If you stay under a large Mesocyclone long enough, your going to see some interesting things. This bolt was just ahead of a large rain shaft as the storm moved right to left. The dog leg in the precipitation shaft show a pretty huge change of direction. Winds can do very unusual things around these monster clouds. The light environment was basically pitch black post sunset but the flash bulb was adequate to the chore. I have to use a 25 second time exposure to do this kind of work. Wind is never an asset in that work. 🙂
The reason I like this is you can see the point of impact. It hit what I call “ridge 2” about 3 miles to my south of my position. I’m sure it hit a tree seeing the sparks. Fortunately it did rain which would put out any grass fires. I have seen trees burn for days internally after a strike. I have put out several of them. You could pour 1000 gallons of water on a burning tree and not put it out. It usually is nessary to tear it up to really put out an internally burning Pine tree. Most of the time the lighting runs down the outer bark blowing away chunks of the tree in the process. I see a LOT of lightning scars on the old growth timber along the ridge lines.
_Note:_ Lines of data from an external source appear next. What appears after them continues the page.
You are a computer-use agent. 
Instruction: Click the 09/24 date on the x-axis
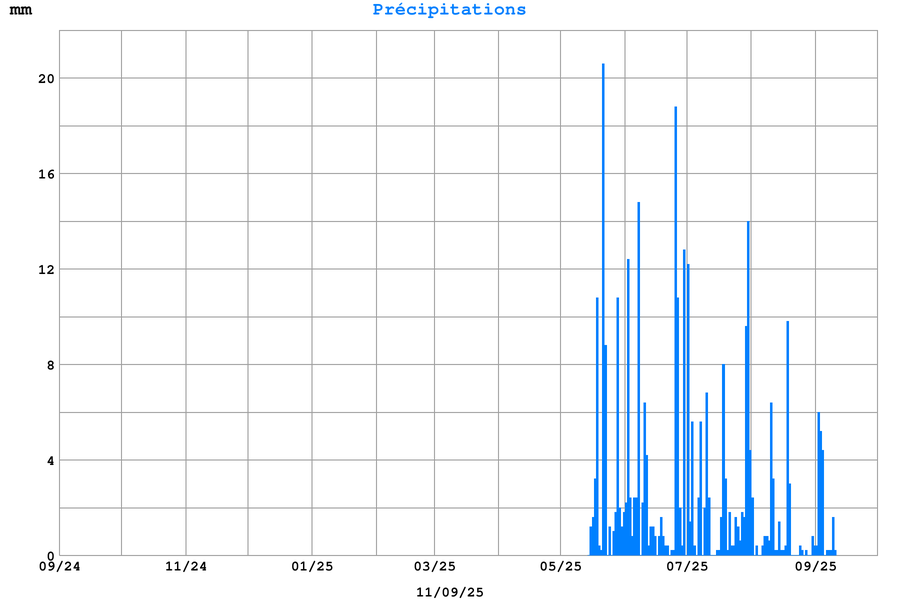(x=59, y=567)
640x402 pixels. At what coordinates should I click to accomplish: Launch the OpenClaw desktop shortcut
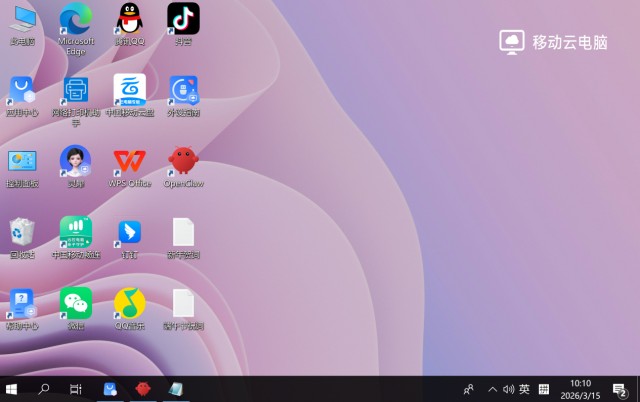pos(183,161)
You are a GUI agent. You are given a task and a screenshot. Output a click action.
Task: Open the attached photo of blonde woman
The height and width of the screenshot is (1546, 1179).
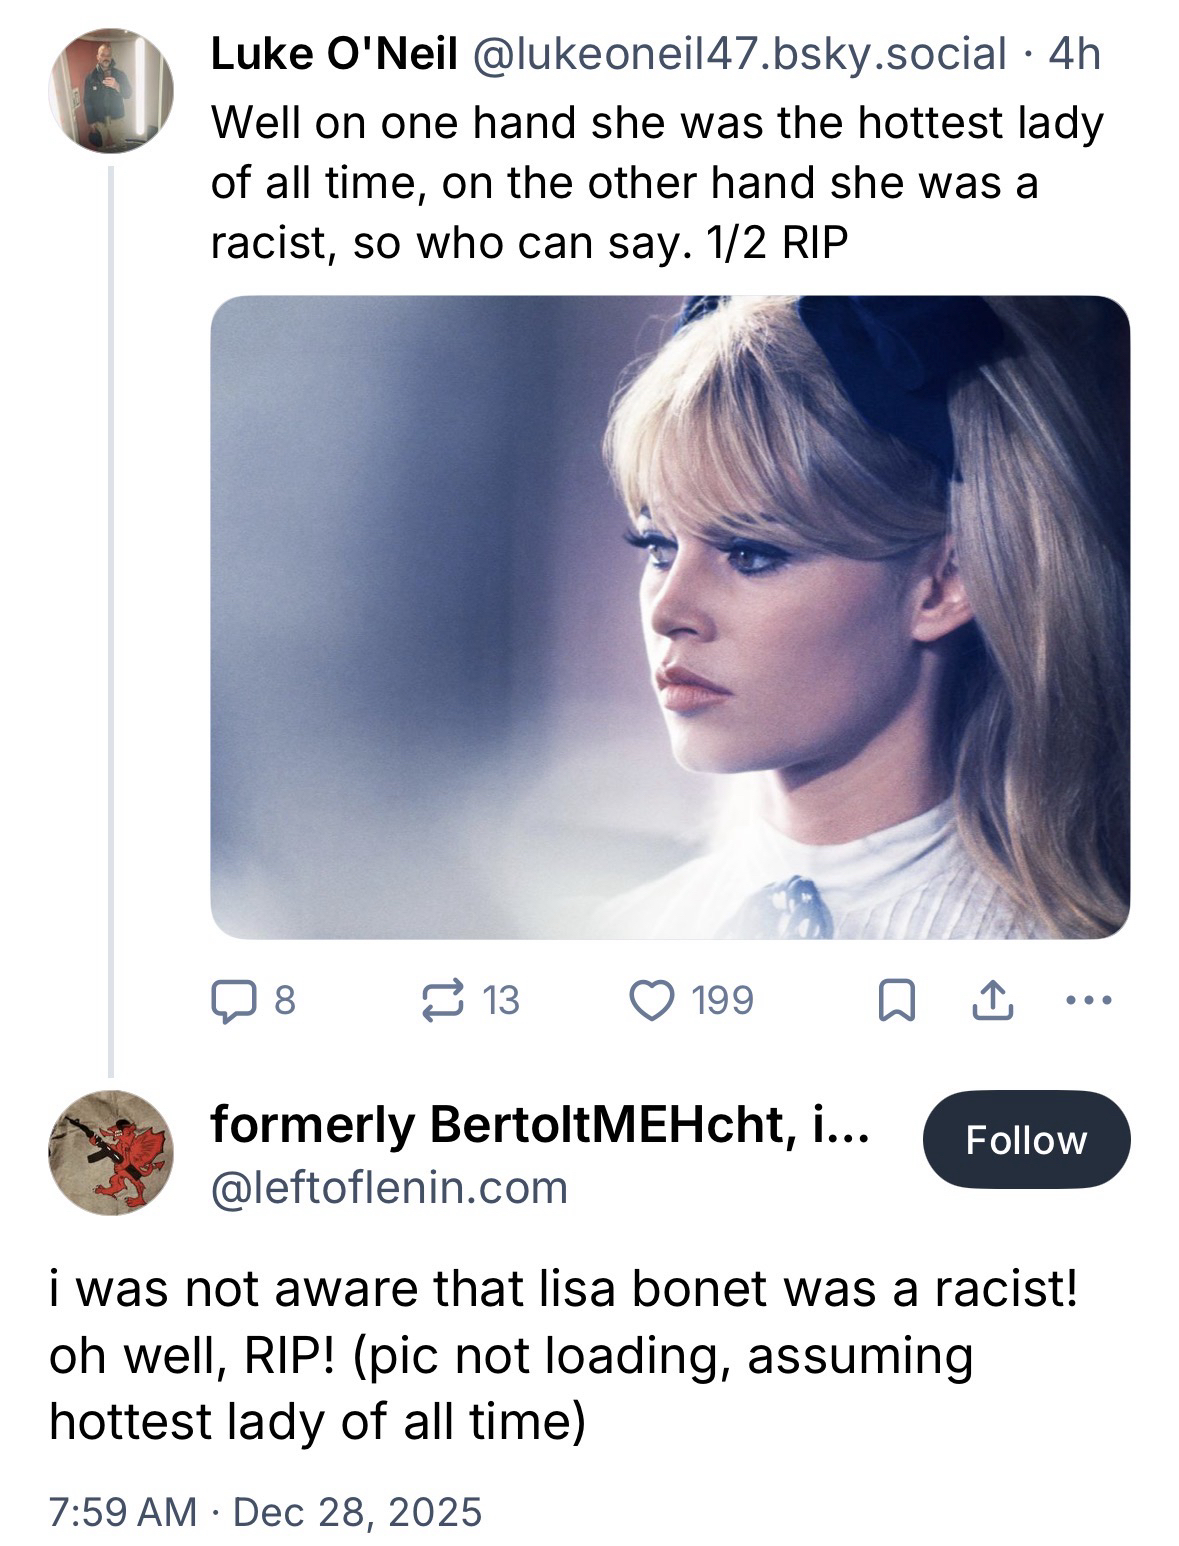click(670, 617)
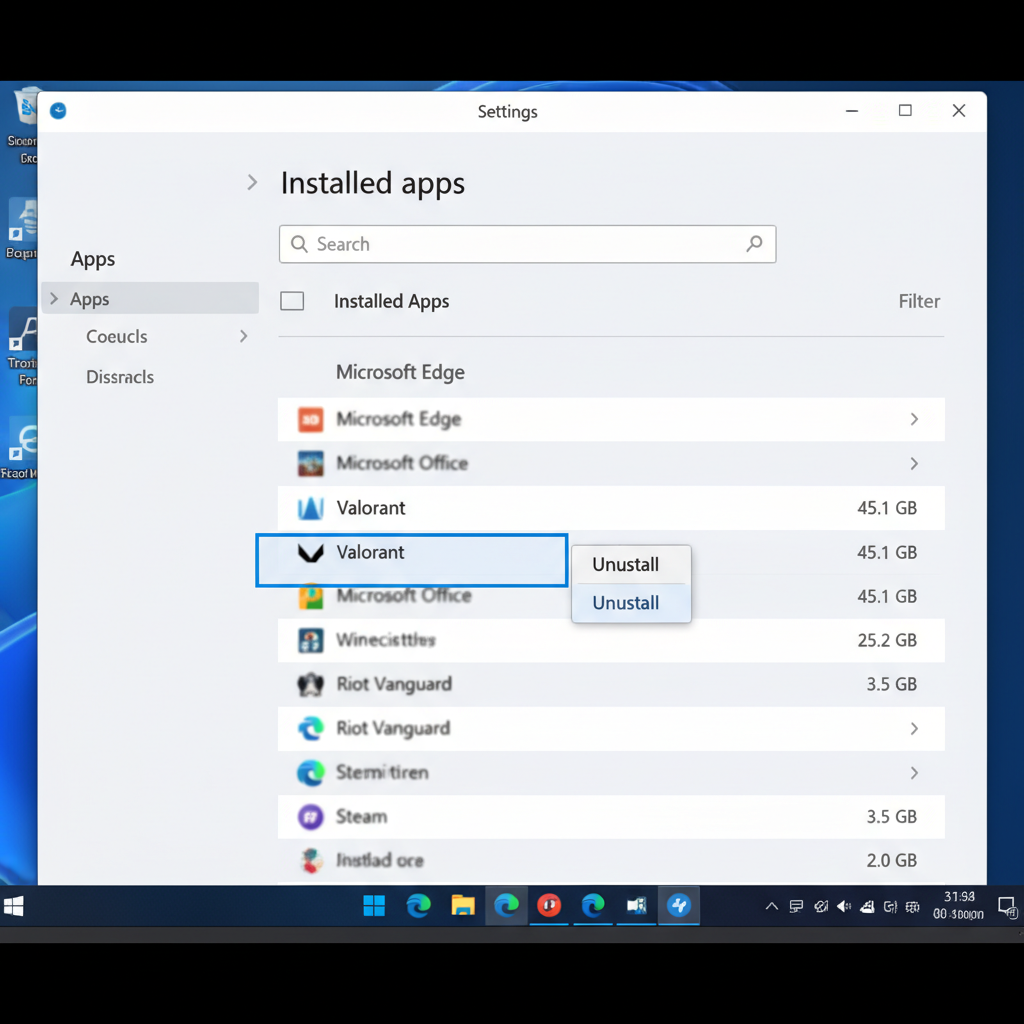Click the first Riot Vanguard dog icon

pos(311,685)
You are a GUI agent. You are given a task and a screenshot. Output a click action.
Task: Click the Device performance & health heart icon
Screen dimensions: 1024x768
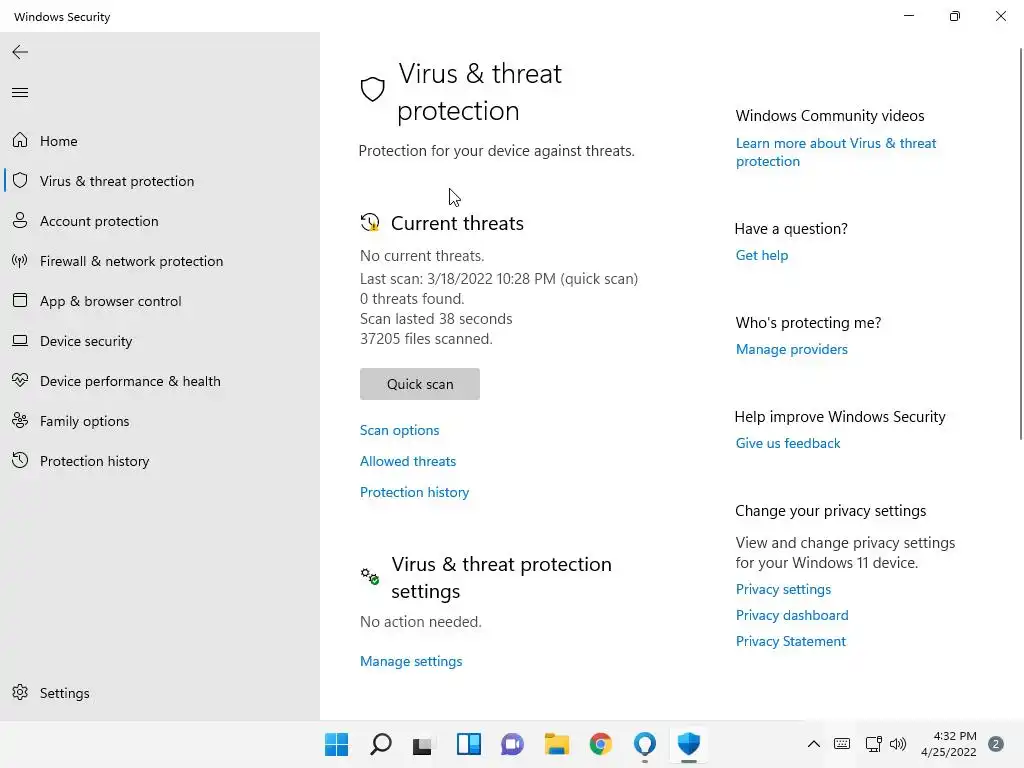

Most trees survive the strikes. Some certainly don’t….
I think there is some affection there. I think the moon was trying to Dock there….You know, take on supplies and the like…. 😜 📷
Finding the Cliff was easy. Getting far enough away from the rocks to place the cliff in the same focal plane as the moon (infinite) was the hard part. Topography has to cooperate along with celestial agreement. The Moon is mostly a moving target remember. Getting planets and Cliffs to line up has some complexity to the capture to get both in focus. Position your head/camera in the X,Y,Z and time 4th dimension (time in this case). Getting a kiss on a moving face is pretty hard. I had the idea at first of making them contact by moving my head about 1/2 inch to the left. It’s truly amazing how little one has to move to have an object 600 yards plus away (cliff) to cover a moon a couple of hundred thousand miles away. Nailed the focus on the cliff, the moon is a little soft. I will perfect this with time.
This is the Sturgeon Moon, August Moon 2020. Filed under things you can do with a 1200 mm lens…. So far I have many captures of this months moon in various situations that will work their way into my work flow shortly. Remember the full moon was 9 days ago as this posts. That is how long it takes to go from Click to Publish with me doing this essentially full time. I figure I invest on average 1.5 hours work per image/narrative page on average and I publish 4 a day every day.